The team’s fall from grace and in the standings cost coach Tom Renney his job. He was fired and replaced by John Tortorella on Monday. An unfortunate but necessary move, said Rangers’ MSG analyst Joe Micheletti.

“(GM Glen) Sather wanted to give them enough time to see if they can get out of the malaise they were in and they just weren’t getting out of it,” Micheletti said. “It’s that old cliché: You can’t trade all the players, so it’s easier just to change coaches.”

By most accounts, Renney was a solid coach and the blame should not have fallen solely on his shoulders, but on the high-priced players who were struggling night in and night out in the middle of a playoff race.
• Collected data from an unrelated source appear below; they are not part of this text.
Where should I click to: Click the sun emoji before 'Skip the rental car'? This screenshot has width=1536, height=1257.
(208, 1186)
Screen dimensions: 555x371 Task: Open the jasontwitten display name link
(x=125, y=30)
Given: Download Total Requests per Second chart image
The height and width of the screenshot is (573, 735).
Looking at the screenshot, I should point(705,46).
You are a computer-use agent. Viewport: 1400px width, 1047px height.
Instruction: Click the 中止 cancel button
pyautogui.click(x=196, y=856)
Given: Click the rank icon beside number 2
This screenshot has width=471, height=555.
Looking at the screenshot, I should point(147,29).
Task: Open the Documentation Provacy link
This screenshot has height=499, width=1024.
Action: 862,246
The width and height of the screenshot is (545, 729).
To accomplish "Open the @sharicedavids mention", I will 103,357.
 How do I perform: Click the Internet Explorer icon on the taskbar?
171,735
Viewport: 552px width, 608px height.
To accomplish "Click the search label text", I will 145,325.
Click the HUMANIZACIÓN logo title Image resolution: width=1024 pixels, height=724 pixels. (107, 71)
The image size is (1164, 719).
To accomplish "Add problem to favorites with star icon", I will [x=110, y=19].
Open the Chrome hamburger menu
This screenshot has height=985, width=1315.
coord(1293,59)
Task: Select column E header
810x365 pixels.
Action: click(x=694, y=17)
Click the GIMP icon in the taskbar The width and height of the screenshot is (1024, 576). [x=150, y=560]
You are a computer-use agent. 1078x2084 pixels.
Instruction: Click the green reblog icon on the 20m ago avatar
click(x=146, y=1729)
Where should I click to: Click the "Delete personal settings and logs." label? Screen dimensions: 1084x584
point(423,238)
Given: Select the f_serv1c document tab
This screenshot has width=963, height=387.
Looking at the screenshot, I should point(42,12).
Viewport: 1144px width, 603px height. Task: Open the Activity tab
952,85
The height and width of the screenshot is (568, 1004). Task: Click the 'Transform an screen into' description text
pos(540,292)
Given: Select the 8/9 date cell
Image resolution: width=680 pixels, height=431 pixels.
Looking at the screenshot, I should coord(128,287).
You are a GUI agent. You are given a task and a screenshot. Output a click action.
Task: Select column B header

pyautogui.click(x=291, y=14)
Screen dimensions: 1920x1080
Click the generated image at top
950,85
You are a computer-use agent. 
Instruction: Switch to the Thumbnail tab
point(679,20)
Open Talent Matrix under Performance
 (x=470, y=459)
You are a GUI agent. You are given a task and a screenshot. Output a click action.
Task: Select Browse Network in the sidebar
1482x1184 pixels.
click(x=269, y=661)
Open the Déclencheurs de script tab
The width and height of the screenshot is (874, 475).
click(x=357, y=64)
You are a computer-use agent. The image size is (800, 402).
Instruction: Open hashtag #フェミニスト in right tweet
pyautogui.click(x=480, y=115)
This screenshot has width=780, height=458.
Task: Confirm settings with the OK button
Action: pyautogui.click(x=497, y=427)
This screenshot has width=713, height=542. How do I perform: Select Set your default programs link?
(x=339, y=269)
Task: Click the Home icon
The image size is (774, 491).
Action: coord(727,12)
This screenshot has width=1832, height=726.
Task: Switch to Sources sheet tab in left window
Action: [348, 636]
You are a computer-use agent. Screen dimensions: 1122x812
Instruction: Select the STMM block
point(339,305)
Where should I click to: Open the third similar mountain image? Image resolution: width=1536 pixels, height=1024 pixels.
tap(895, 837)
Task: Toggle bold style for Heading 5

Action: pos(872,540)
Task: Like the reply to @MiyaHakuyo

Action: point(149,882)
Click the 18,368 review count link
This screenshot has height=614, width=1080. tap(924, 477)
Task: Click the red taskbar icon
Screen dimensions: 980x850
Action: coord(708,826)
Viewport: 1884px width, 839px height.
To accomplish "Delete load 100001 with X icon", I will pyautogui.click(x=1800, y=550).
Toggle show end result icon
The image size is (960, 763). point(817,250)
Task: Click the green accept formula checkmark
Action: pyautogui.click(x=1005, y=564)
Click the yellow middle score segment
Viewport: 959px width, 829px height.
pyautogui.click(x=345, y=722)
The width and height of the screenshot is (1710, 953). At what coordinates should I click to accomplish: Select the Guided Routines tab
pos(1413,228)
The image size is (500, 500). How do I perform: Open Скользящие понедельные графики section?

Chris Drury, Scott Gomez and Wade Redden top the list.

“Gomez and Drury are both great players, but they aren’t great right now,” Melrose said. “And Redden has been terrible. It’s been a team effort to get them to this point.”

Sather and the Rangers are hoping that the fiery Tortorella can pull the Rangers out of their slump with 19 games left on their schedule. The Rangers have a pair of winnable games this week, against the Avalanche and Islanders, before taking on the Eastern Conference-leading Bruins at home. Then a pivotal three-game road trip that starts in Carolina against the Hurricanes, who along with the Penguins, are stalking one of the final playoff spots that the Rangers are clinging to.

But Micheletti said he believes that a lack of motivation has not been the problem for this team.

“I don’t think it is motivation, because Drury and Gomez – these are guys that wanted to come to New York, to the Rangers and be successful,” Micheletti said. “That’s their motivation. Things just started swirling the other way and then there’s this frustration, there’s pressure and then you put these things together and it ends up the way it has.”

Tortorella was famous for his abrasive attitude when he coached the Lightning to the 2004 Stanley Cup title, but Micheletti said he brings more than that to the Rangers.

“He is a no-nonsense guy, but what you don’t hear is that this guy is a tireless worker,” Micheletti said.

“When things weren’t going well in Tampa Bay and the team was coming back from a road trip, Tortorella would go to the dark arena by himself and just watch film all night. He is an extremely hard-working coach.

. . . And this isn’t a knock against Tom, but the Rangers have a better chance of making the playoffs right now than they did last week.”